L’India è anche quel Paese in cui per prendere un treno devi prenotare tre giorni prima, oppure accettare di fare a gomitate con decine di indiani, anche loro senza posto e quasi certamente senza biglietto, carichi di stracci e di diffidenza verso la donna bianca, per contenderti con loro dieci centimetri di panca dura su cui sedere.
Il treno, infatti, è una scatola metallica di quelle che se ne son viste nei musei alle elementari, fischia come la locomotiva dei film Western, non ha finestrini né porte né bagni, viaggia adagio adagio in prossimità di ogni fermata per consentire ad ambulanti di ogni genere di appendere le loro mercanzie ai giunti dei vagoni e di saltare dentro per fare affari.
Dentro si trova un’umanità assortita, che dice delle disuguaglianze e del razzismo del Paese più di mille libri.
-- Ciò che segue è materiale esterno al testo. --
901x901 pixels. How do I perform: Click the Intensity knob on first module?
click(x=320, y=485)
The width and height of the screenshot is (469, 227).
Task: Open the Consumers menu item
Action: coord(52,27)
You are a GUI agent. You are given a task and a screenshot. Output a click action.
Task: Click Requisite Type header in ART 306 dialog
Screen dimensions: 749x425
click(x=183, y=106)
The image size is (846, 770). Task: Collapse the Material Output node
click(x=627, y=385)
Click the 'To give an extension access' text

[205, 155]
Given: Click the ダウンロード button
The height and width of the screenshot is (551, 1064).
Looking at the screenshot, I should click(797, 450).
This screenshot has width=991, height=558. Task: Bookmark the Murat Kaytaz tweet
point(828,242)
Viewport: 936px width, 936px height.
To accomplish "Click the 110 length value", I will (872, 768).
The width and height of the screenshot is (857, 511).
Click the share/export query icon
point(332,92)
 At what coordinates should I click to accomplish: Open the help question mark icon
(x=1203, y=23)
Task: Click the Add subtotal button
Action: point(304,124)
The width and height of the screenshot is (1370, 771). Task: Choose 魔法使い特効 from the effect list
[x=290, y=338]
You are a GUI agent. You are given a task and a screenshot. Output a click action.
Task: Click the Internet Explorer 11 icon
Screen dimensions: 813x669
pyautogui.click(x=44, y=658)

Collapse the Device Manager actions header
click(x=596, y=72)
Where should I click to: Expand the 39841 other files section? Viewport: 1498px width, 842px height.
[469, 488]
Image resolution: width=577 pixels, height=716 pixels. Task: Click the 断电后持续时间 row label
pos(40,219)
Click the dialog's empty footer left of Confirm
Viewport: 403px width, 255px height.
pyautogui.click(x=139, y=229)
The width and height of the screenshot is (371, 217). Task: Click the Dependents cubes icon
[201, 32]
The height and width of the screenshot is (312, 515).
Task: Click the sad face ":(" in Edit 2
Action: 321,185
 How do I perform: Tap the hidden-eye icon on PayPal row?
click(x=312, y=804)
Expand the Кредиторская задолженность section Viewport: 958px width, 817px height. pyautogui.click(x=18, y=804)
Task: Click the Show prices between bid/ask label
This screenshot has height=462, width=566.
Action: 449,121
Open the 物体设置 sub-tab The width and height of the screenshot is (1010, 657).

Giovani occidentalizzati ma non abbastanza da parlare un inglese comprensibile ascoltano musica sullo smartphone, svolgendo e riavvolgendo con cura maniacale le cuffie Apple nella propria custodia (gli auricolari sono originali; il telefono no); una ragazza musulmana si rifiuta di aver vicino donne bianche; gruppi di persone si tengono i posti a vicenda e scacciano chi non è dei loro; un’anziana scalza fruga con un bastone sotto ai sedile in cerca di cibo, poi si sdraia per terra nell’indifferenza generale e per ore tutti la scavalcheranno calpestandola un po’ (le ho offerto il mio posto, non l’ha preso); un ragazzo con i piedi (scalzi) piagati resta in piedi un po’ perché nessuno gli fa spazio, poi si arrampica nel vano bagagli e si addormenta.
Tutto intorno, sotto a vecchi ventilatori che penzolano dal soffitto, chi può si allunga sui sedili duri come il legno, nel sudiciume generale, e prende sonno finché il baccano della stazione successiva o l’odore della polvere di ferro che si leva dai binari lo costringono a svegliarsi.